22-07-2010 | Serietà e gratitudine i motivi del rinnovoPer Emanuele Pedroni (nella fotografia) l'approdo alla Dellese nel mese di dicembre è stata una sorta di resurrezione. Dopo quattordici stagioni giocate tra calcio professionistico, C2 a Cecina e Ospitaletto, serie D ed Eccellenza, l'infelice parentesi di Pontevicoaveva aperto le strade ad una esperienza nuova, per lui: quella di essere senza una squadra. Ecco quindi che la chiamata dei rossoblu a rinfoltire una difesa "esperta" gli ha riaperto le porte del calcio importante. «Non mi era mai capitato di restare a piedi. Devo dire che mi sono ambientato subito nella nuova realtà. Lo scorso campionato a Dello è stato quindi per me positivo. Quando serviva mi sono fatto trovare pronto. Credo che anche come squadra si possa parlare di una stagione buona. Partiti con l'intenzione di disputare un buon campionato e di raggiungere una salvezza tranquilla, ci si è riusciti ampiamente, dimostrando di essere all'altezza delle squadre migliori del girone. Se proprio vogliamo trovare un neo, forse potevamo fare qualcosa di più e cercare di agguantare i play off. A mi pare che nell'economia della stagione prevalgano sicuramente gli aspetti positivi».
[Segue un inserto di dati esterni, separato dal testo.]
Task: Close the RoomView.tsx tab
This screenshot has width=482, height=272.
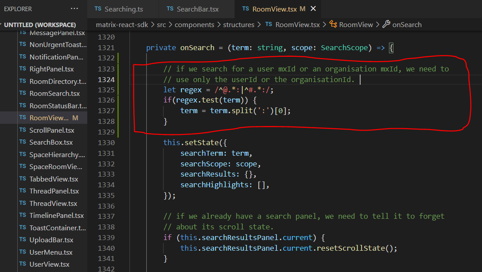Action: [x=313, y=8]
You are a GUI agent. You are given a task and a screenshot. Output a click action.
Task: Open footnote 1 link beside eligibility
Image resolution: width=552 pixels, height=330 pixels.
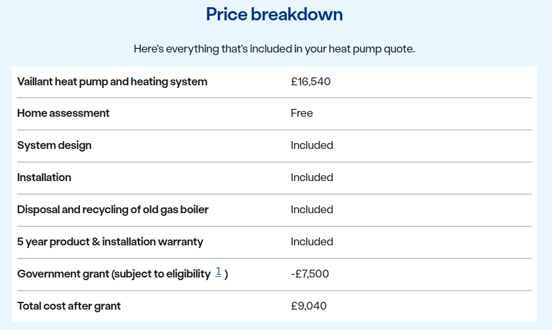[x=219, y=272]
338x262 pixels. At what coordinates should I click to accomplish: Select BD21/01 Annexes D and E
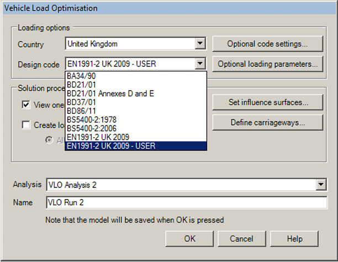pyautogui.click(x=102, y=94)
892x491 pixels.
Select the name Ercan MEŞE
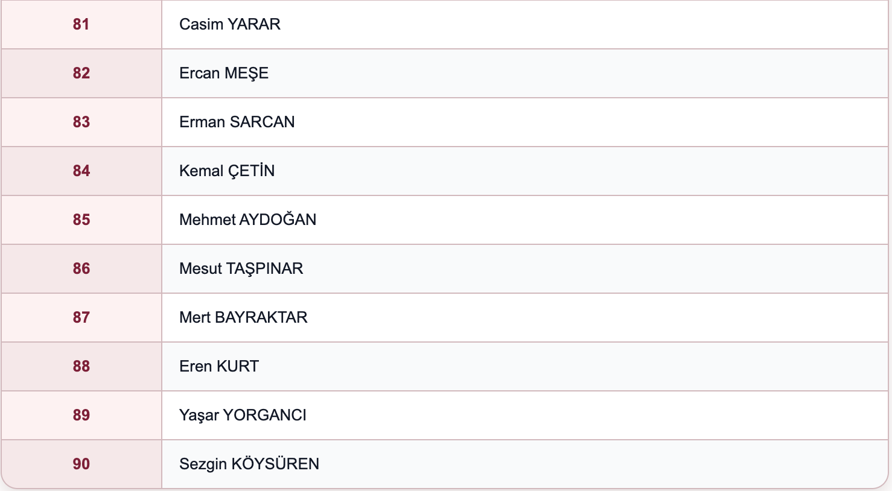224,74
Cosa ti ha spinto ad accettare il rinnovo? «Mi è stato proposto di restare ancora prima che terminasse il campionato. Ho letto questa richiesta come una dimostrazione di apprezzamento per quanto ho fatto. Non ho avuto il minimo dubbio ad accettare anche perché mi è sembrato un modo per dimostrare la mia gratitudine nei confronti della società per l'occasione che mi era stata data pochi mesi prima di tornare a giocare nel calcio importante. Poi voglio anche sottolineare che la serietà della società ha contribuito a farmi rimanere. Molto volentieri e con grande soddisfazione di far parte di un progetto concreto ed ambizioso».
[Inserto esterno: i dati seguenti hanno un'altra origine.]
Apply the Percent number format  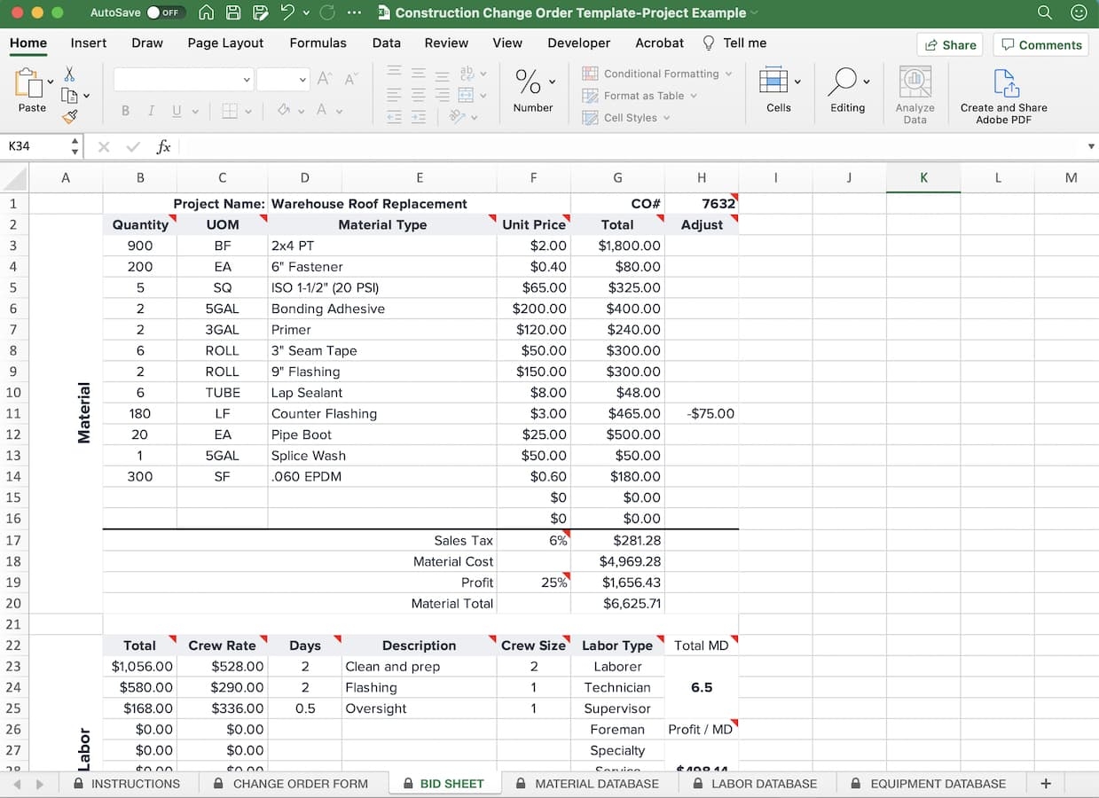pos(529,82)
A proposito di ambizioni: come ti pare si stia configurando la squadra del prossimo anno? «Visti i movimenti in entrata ed uscita, penso si possa tranquillamente affermare che la squadra si è rafforzata rispetto allo scorso anno. I giovani, che quest'anno saranno fondamentali viste le nuove regole, non li conosco di persona, ma me ne hanno parlato tutti un gran bene. Bidese, Lorenzo Paghera e Galbignani sappiamo chi sono e mi paiono le pedine giuste al posto giusto. Ci sono quindi tutte le prospettive per disputare un buon campionato».
Problemi di concorrenza tra voi tre centrali "di esperienza"? «Assolutamente no, come del resto dimostra l'esperienza dello scorso anno. Siamo tre persone con la testa sulle spalle, ci conosciamo e ci rispettiamo. Sappiamo che la stagione è lunga e che una persona in più non fa certo male, anzi. E poi siamo tutti consapevoli che prima vengono le esigenze della squadra, e che quando funziona il collettivo andiamo bene anche noi singoli».
In attesa della ripresa dell'attività come ha passato l'estate. «Lavoro e qualche giorno, pochi, al mare. Però mi sono tenuto in forma con i tornei. Ho vinto a Polpenazze e Montichari. Le mie vacanze vere saranno a Breguzzo».